Trois ans jour pour jour après le début de son incarcération, Badreddine Ferchichi a quitté la prison de Mornaguia pour rejoindre sa famille dans la région de Ghar El Melh. Lundi 31 août, il a été libéré et a retrouvé sa femme, Senada, et ses quatre enfants en bas âge : Abdallah, Oussama, Ouassila et Mohammed le dernier qui n’a d’autre souvenir de son père que derrière les barreaux ou les vitres de la prison de Tunis.
Ainsi s’achève une tragédie, tout du moins l’espère-t-il, qui a commencé en Bosnie où il vit en famille depuis des années, et pays où il demande l’asile, qui lui est refusé. Le 29 août 2006, il est renvoyé en Tunisie tandis que son épouse et ses enfants de nationalité bosniaque restent en Bosnie.
Il est déféré devant un juge d’instruction militaire qui le fait écrouer à la prison du 9 avril dans l’attente de son procès. Le 10 novembre de la même année, sa femme et ses enfants s’installent en Tunisie pour pouvoir lui rendre visite. Le 16 janvier 2008, son procès s’est ouvert devant le Tribunal Militaire de Tunis qui a prononcé un non-lieu en sa faveur, mais Badreddine Ferchichi n’a pas été libéré, à la grande déception des siens, l’avocat général s’étant immédiatement pourvu en cassation. Le pourvoi fut admis le 11 février 2009 et le 20 mai de la même année s’ouvrait le nouveau procès de Badreddine Ferchichi.
Accusé en vertu de l’article 123 du Code des plaidoiries et sanctions militaires « Tout Tunisien qui se met en temps de paix au service d’une armée étrangère ou d’une organisation terroriste à l’étranger est puni de dix ans d’emprisonnement avec interdiction d’exercer ses droits civiques […] », pour avoir servi dans l’armée bosniaque au cours des années quatre vingt dix, il a été condamné à trois ans d‘emprisonnement et cinq ans de contrôle administratif.
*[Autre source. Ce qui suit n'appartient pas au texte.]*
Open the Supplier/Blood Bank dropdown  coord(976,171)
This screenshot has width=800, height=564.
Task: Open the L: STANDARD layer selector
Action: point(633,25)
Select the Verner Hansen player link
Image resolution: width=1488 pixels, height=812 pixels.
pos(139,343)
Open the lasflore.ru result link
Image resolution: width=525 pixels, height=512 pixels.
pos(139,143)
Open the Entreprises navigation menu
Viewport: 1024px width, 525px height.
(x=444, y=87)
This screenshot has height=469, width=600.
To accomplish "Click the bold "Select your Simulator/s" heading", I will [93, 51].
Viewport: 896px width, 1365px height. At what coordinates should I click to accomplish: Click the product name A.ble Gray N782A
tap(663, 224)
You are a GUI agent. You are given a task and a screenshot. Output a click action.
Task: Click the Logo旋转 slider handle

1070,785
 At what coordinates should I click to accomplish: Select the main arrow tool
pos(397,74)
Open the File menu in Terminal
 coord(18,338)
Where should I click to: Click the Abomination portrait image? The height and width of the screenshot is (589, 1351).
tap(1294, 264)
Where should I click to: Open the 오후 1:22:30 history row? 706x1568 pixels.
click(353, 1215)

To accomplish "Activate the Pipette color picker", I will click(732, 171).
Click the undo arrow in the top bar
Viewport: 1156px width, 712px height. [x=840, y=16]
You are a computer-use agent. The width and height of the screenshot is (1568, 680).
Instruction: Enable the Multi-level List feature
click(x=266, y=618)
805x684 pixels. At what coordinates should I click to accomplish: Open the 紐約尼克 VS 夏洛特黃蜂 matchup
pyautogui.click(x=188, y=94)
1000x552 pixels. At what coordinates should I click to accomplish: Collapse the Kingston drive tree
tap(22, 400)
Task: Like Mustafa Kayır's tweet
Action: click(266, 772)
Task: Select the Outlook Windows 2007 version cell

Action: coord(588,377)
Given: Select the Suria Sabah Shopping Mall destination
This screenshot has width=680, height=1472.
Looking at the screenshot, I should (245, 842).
La notion de « crime permanent » a été retenue pour qualifier les faits, et a rendu impossible la prescription.
Badreddine Ferchichi est maintenant astreint à la peine complémentaire du contrôle administratif que les services de sécurité de Ghar El Melh ou Bizerte vont déterminer.
Tunisiens de Bosnie
L’exode des Tunisiens de Bosnie avait commencé bien avant la livraison de Badreddine Ferchichi à la Tunisie par les autorités bosniaques, mais les modalités de celle-ci, -un avion spécial ayant été affrété uniquement pour son renvoi-, ont contribué à semer la panique chez ceux qui, encore de nationalité bosniaque pour certains, y résidaient toujours en 2006.
En effet, le nom de Badreddine Ferchichi n’a fait que s’ajouter à la liste des Tunisiens ayant vécu en Bosnie, ayant acquis ou non la nationalité bosniaque, rentrés volontairement ou renvoyés par un pays tiers, et qui ont été immédiatement arrêtés à leur arrivée en Tunisie, incarcérés pour de longues années, et pour la majorité d’entre eux, torturés : Moazz Bouhouche, Taoufik Selmi, Tarek Hajjam, Abderraouf Mouelhi, pour ne citer qu’eux. Qu‘ils aient ou non combattu dans l’armée bosniaque, comme Badreddine Ferchichi, le simple passage par la Bosnie est devenu aux yeux des autorités tunisiennes un crime passible d’emprisonnement.
Des dizaines d’autres se sont enfuis sous des cieux plus démocratiques, du moins le croyaient-ils, car les demandeurs d’asile Taoufik Selmi (Luxembourg) et Abderraouf Mouelhi (Royaume-Uni) ont été livrés sans ménagement à leurs geôliers tunisiens. Certains attendent depuis des années des réponses à leur demande d’asile en Suisse et en Italie. Seules la France et la Grande-Bretagne ont à ce jour accordé le statut de réfugié à ces parias, chassés de Bosnie, le pays où ils étaient venus apporter assistance humanitaire et/ou militaire, et menacés dans leur pays d’origine de torture et d’emprisonnement.
En Bosnie, Ammar Hanchi, Tunisien déchu de sa nationalité bosniaque, attend depuis des mois au centre de rétention pour étrangers de Lukavica son renvoi en Tunisie. Ammar Hanchi est comme Badreddine Ferchichi ou Taoufik Selmi, marié à une ressortissante bosniaque et père d’enfants bosniaques. Devra-t-il connaître le même sort que les deux premiers ? L’Etat bosniaque, qui a ratifié les conventions internationales interdisant la torture et, partant, les renvois dangereux, doit surseoir à toute décision de renvoi.